俺たちはそれぞれに大声を出しながら森の中を駆け抜けた。
「へいお待ち! 毛むくじゃらモンスターの丸焼きだ!」
「うああああー!」
雑な血抜き。適当な解体。とりあえず食えそうな部分をザッと焼いて、塩を振って調理完了。

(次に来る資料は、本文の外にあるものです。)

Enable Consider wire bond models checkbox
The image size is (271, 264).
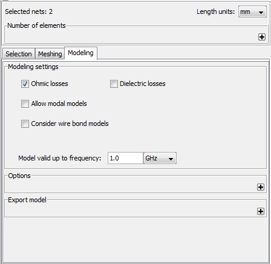25,124
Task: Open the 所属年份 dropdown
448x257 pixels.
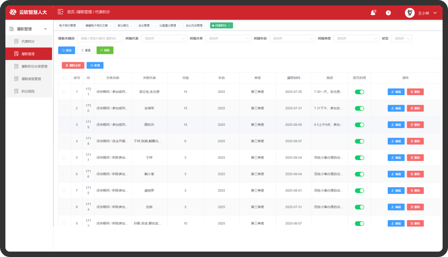Action: point(291,39)
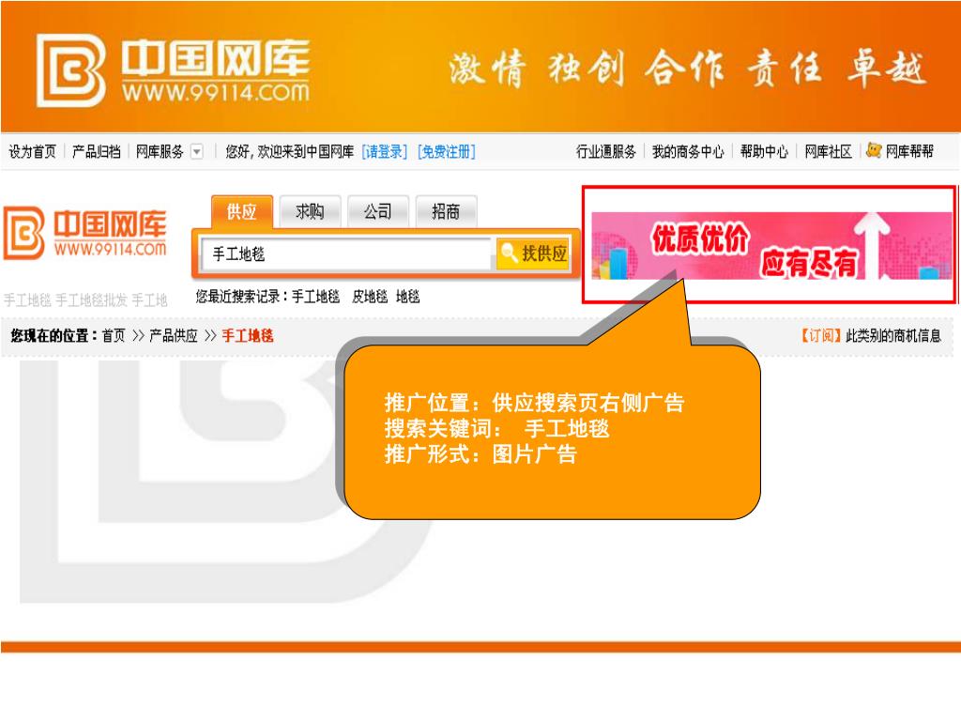Click the 网库帮帮 mascot icon

(874, 150)
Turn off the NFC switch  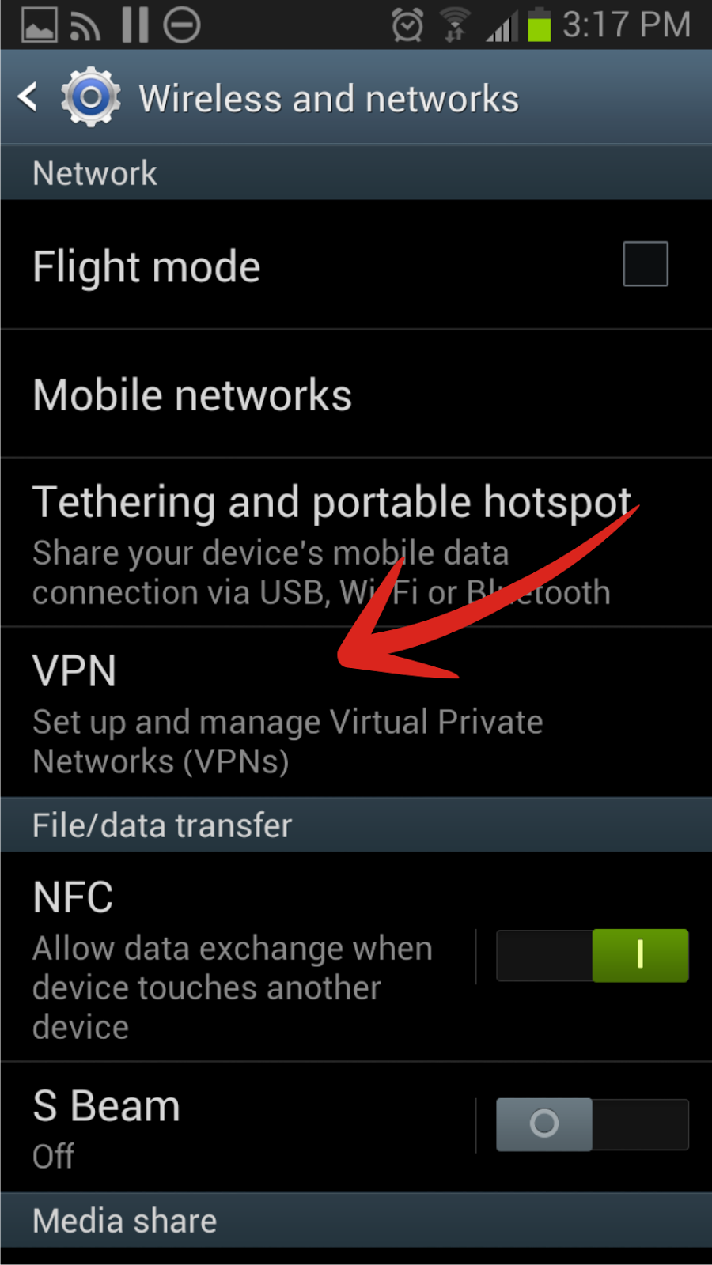tap(593, 955)
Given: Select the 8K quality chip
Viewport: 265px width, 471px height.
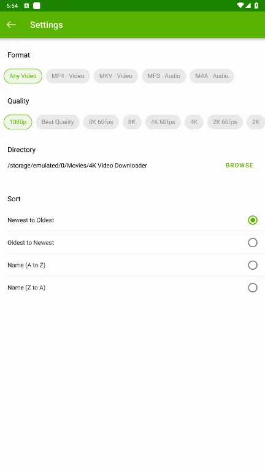Looking at the screenshot, I should click(132, 122).
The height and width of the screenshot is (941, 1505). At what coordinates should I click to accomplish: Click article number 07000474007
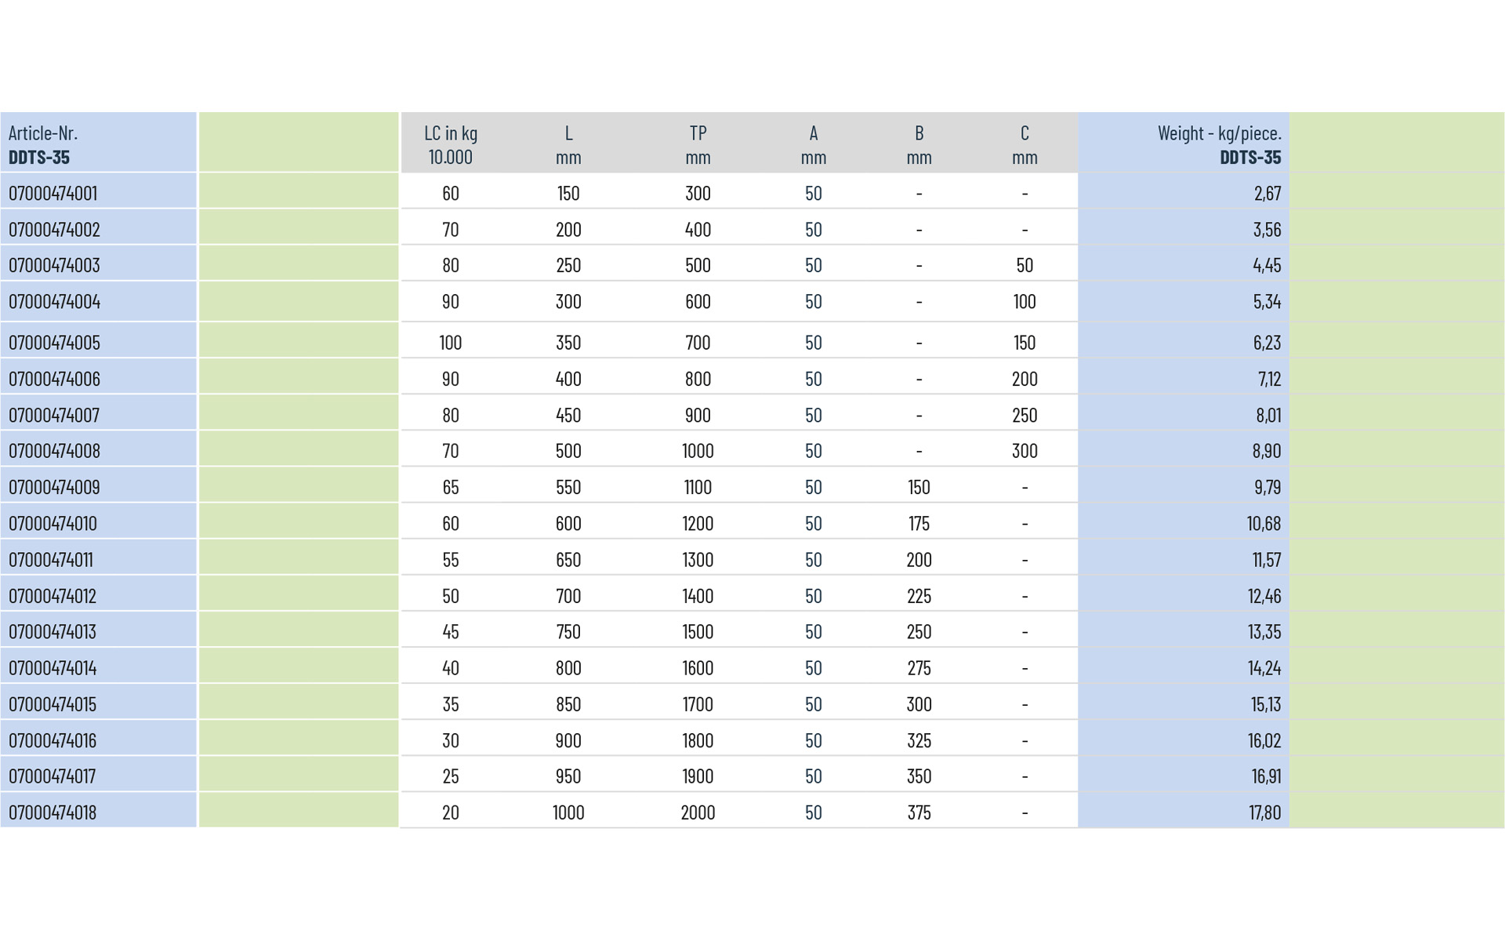[x=54, y=415]
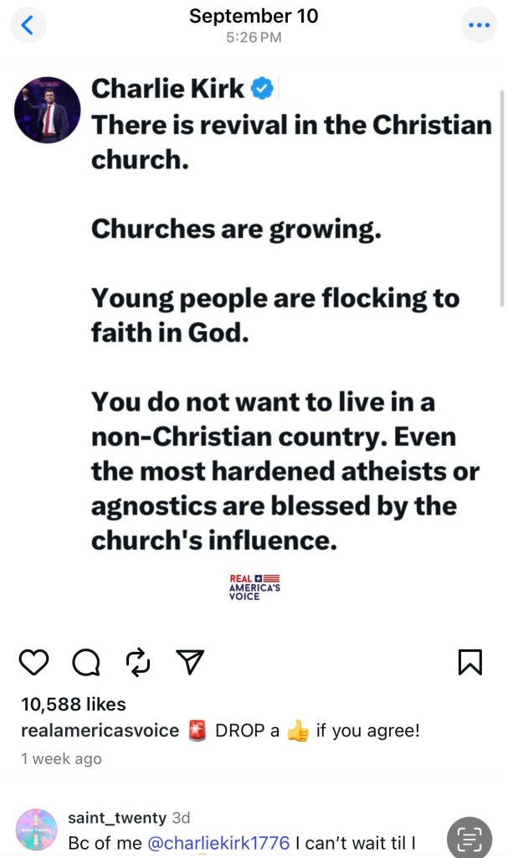This screenshot has width=508, height=858.
Task: Tap saint_twenty's avatar thumbnail
Action: tap(36, 830)
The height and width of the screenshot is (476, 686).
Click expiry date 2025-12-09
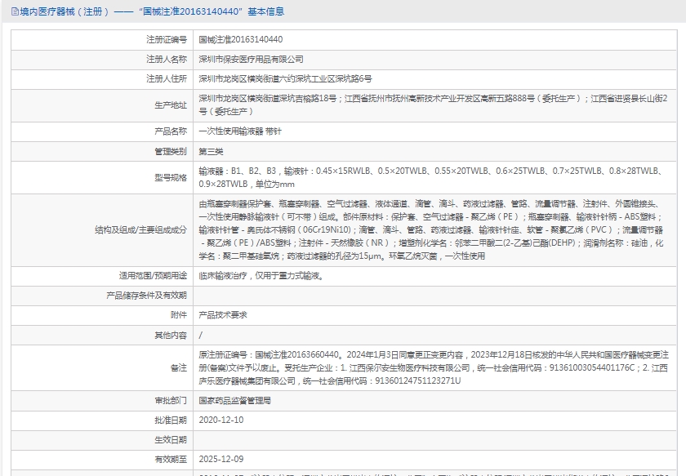(221, 460)
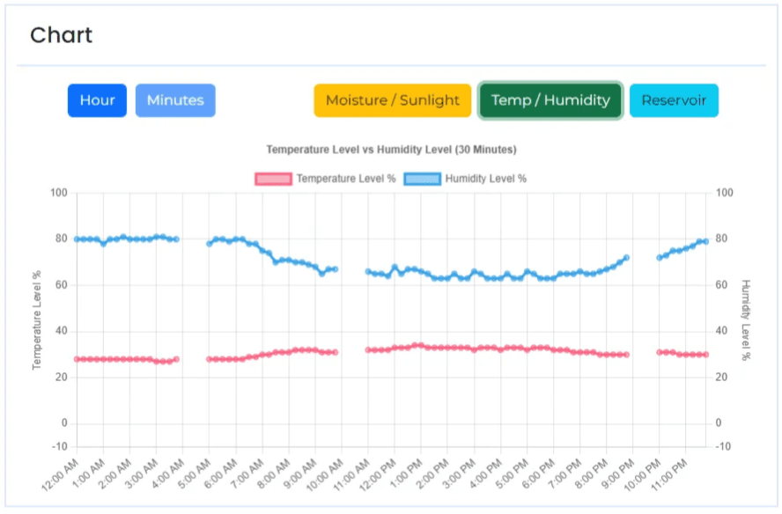Screen dimensions: 782x514
Task: Click the pink Temperature Level legend swatch
Action: point(273,179)
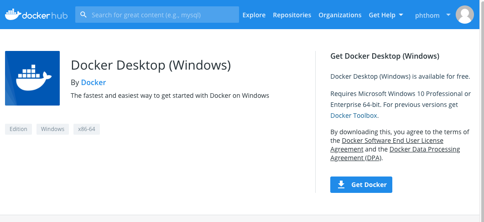Open the phthom account dropdown arrow

coord(448,15)
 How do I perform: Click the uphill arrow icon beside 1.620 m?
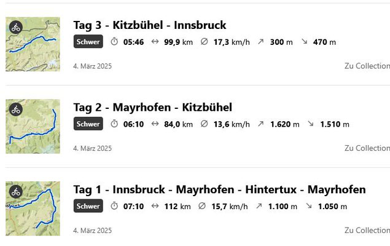260,124
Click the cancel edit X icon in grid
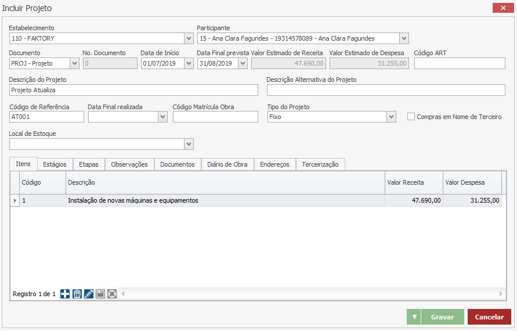The height and width of the screenshot is (331, 517). pyautogui.click(x=112, y=294)
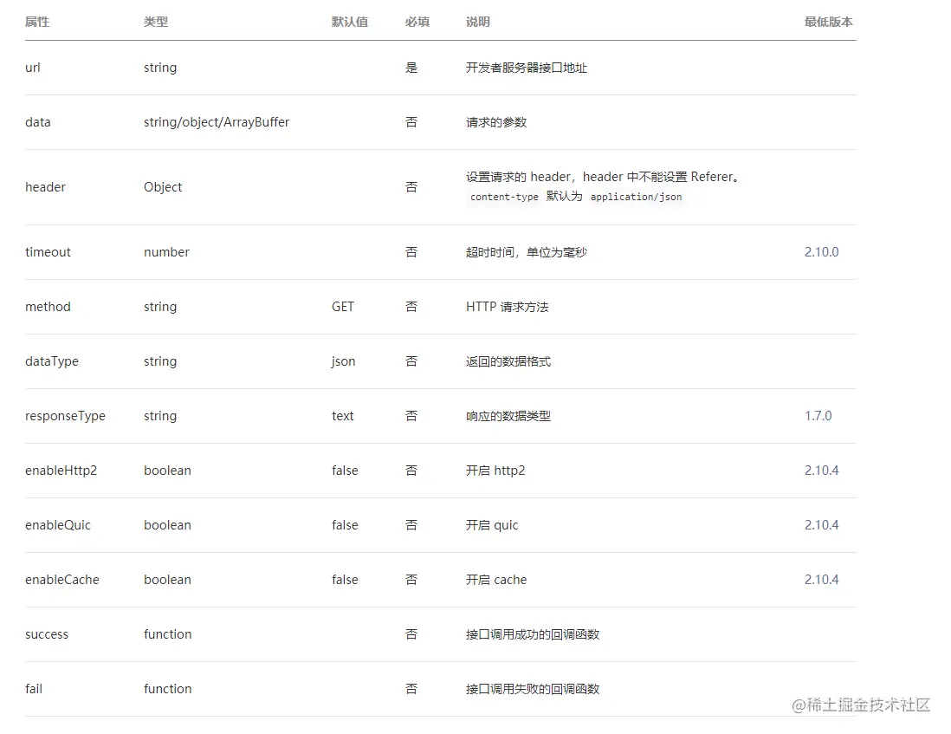Click the responseType property name
The width and height of the screenshot is (951, 734).
65,416
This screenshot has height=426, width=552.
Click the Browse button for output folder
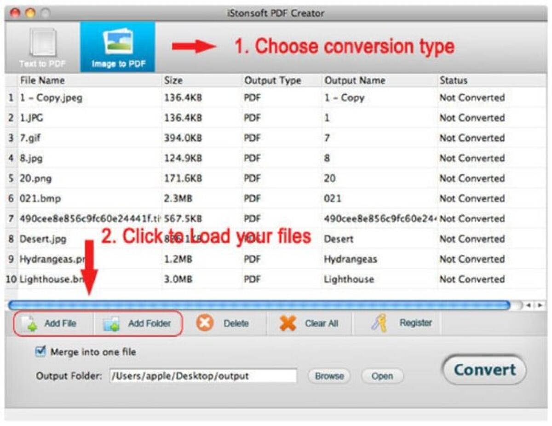(x=328, y=376)
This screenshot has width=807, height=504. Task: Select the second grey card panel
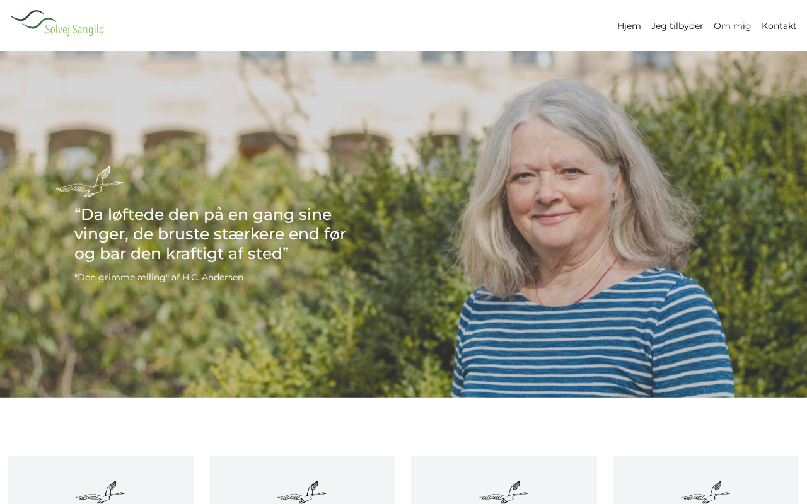303,480
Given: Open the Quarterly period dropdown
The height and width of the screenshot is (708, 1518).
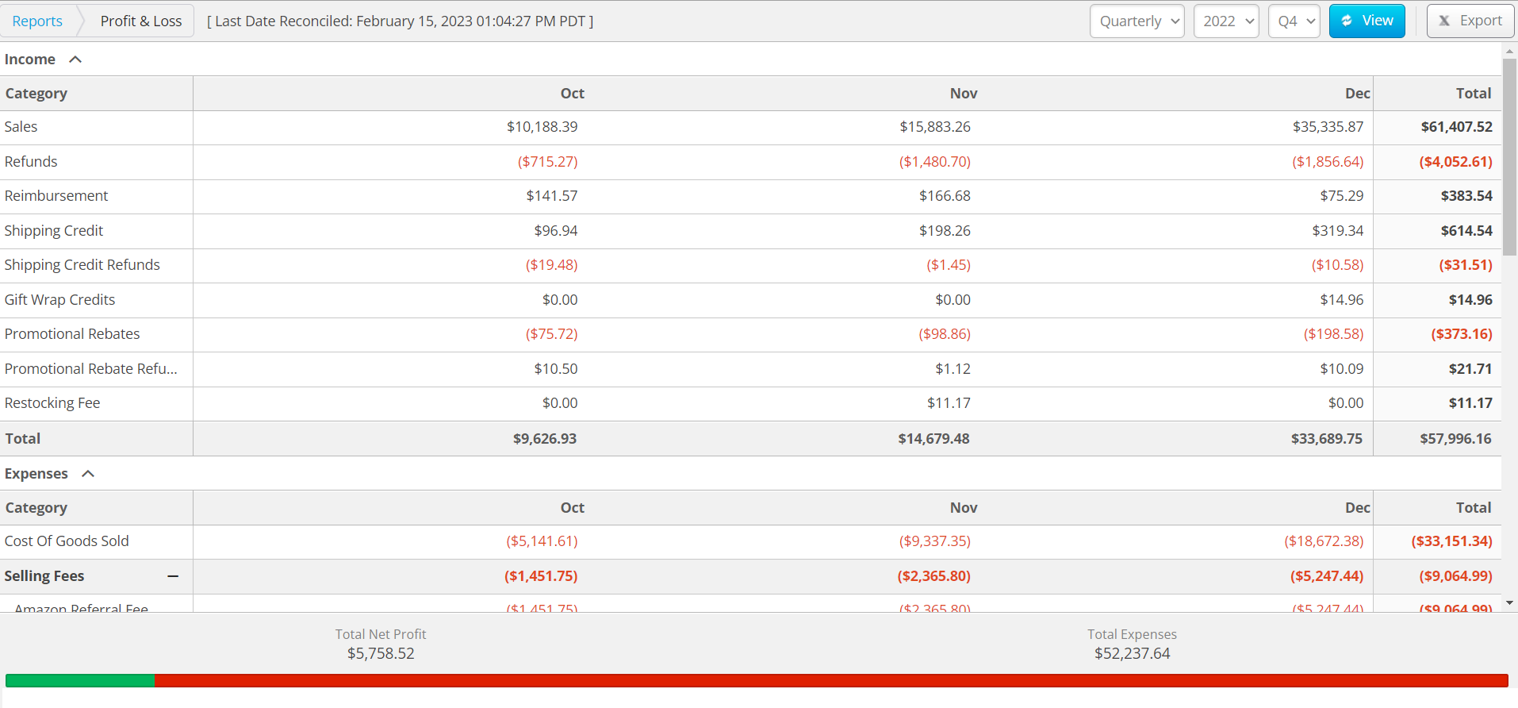Looking at the screenshot, I should click(x=1137, y=21).
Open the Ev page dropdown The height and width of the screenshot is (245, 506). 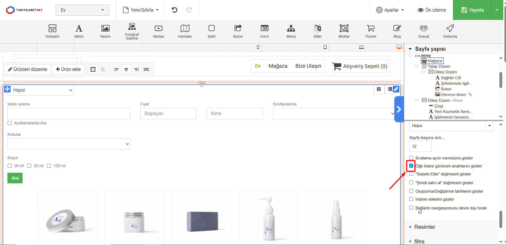[82, 10]
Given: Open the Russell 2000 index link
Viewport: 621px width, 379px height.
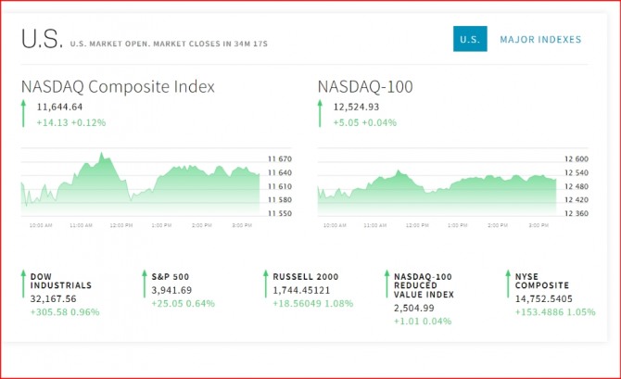Looking at the screenshot, I should pos(305,276).
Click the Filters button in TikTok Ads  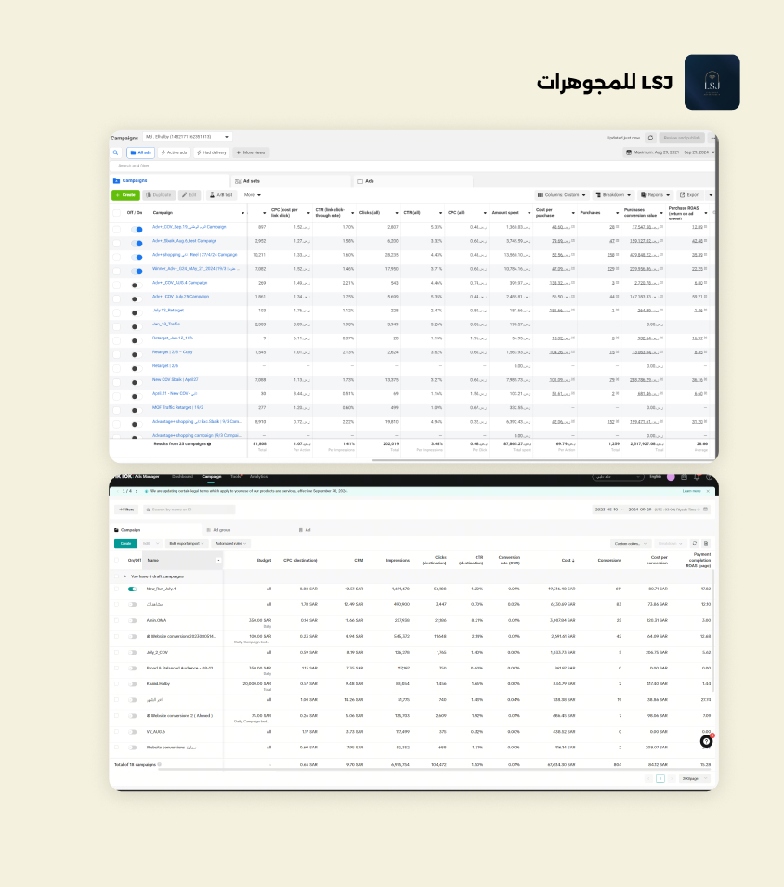click(x=125, y=510)
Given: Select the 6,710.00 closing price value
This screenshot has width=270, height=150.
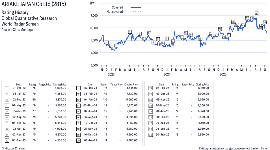Looking at the screenshot, I should [202, 123].
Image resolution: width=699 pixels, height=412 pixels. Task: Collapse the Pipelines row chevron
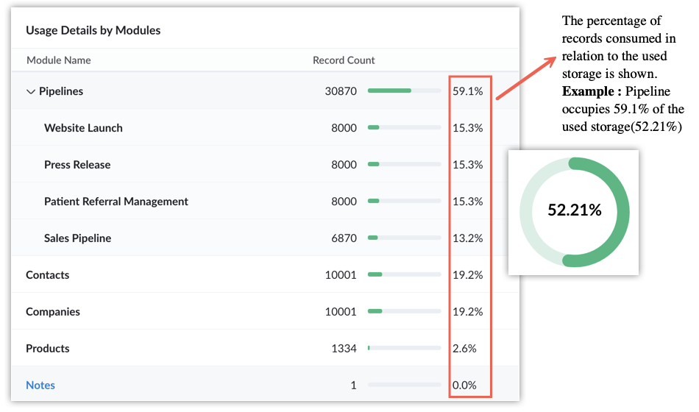pos(30,91)
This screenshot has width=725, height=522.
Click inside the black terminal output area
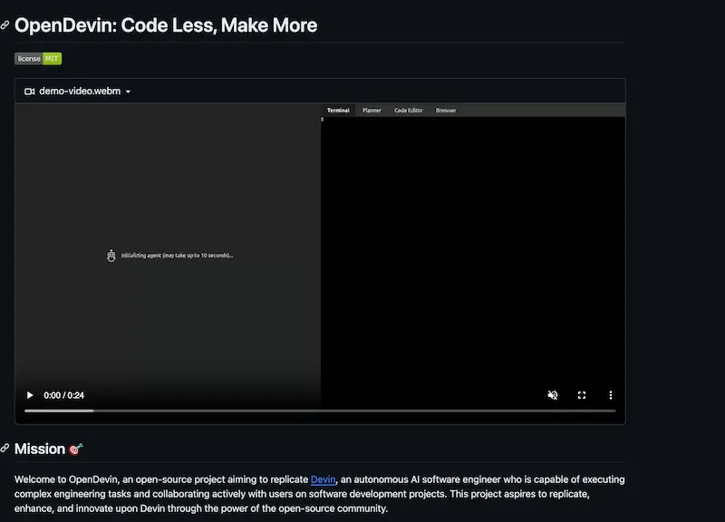(471, 254)
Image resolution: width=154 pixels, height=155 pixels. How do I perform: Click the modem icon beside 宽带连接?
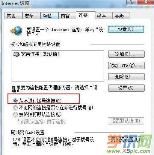click(17, 54)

結構なおあずけを食らっていた魔王は、今度こそようやく飯を食うに至った。
「あむあ、っちゃ! うー。あむ、あむ、あむ」
「慌てて食うからだよ……少し冷ませ」
ふー、ふー、と熱々のモンスター肉に息を吹きかけて冷ます様子を見せつける。魔王はすぐにその食べ方を覚え、知性ある生き物らしい食べ方をするようになった。
(さっきは――――)
魔王は、モンスターのブチ撒けられた臓物に食いかかろうとしていた。地に落ちた肉塊に飛びかからんとするその様は貪欲、強欲、暴食、どんな言葉も似合いそうにない。あれはまさに――――片鱗だった。
魔王。
異常な成長速度。
拭いきれない、未来への不安と恐怖。
(殺戮の――――)
「まっ! まっ! あむあむ。まっ!」
って、こいつめちゃくちゃ幸せそうにモノを食うよな。
「――――美味いか?」
「まっ!」
その時。
俺は初めて、この子の笑顔を見た。
上機嫌な瞬間は何度かあったが、ニッコリと笑ったのは初めてのことだった。
「――――お前、やっぱ可愛いな」
「まー?」
「ああ、気にすんな。食え食え」
「あう!」
俺も倣ってモンスター肉を口にする。
びっくりする程まずい。まず固い。あとパサパサしてる。すごく不味い。
でもこの子は、幸せそうに食べている。笑っている。一生懸命食べている。
この気持ちは、何だろう。
俺は肉にかぶりついている魔王に声をかけた。
「お前の名前なんだけどさ」
「う?」
「――――その花言葉は “可能性を勝ち取る” あるいは “運命を信じる”」
「…………」
「フェトラス――――それがお前の名前だ」
「う!」
魔王は、フェトラスは骨だけになったモンスター肉を俺に差し出した。
「う!」
どう見てもお代わりの要求だった。
反射的に苦笑いを浮かべた俺だったが、それは徐々に愉快な気持ちに変わっていって、俺は笑い声をあげた。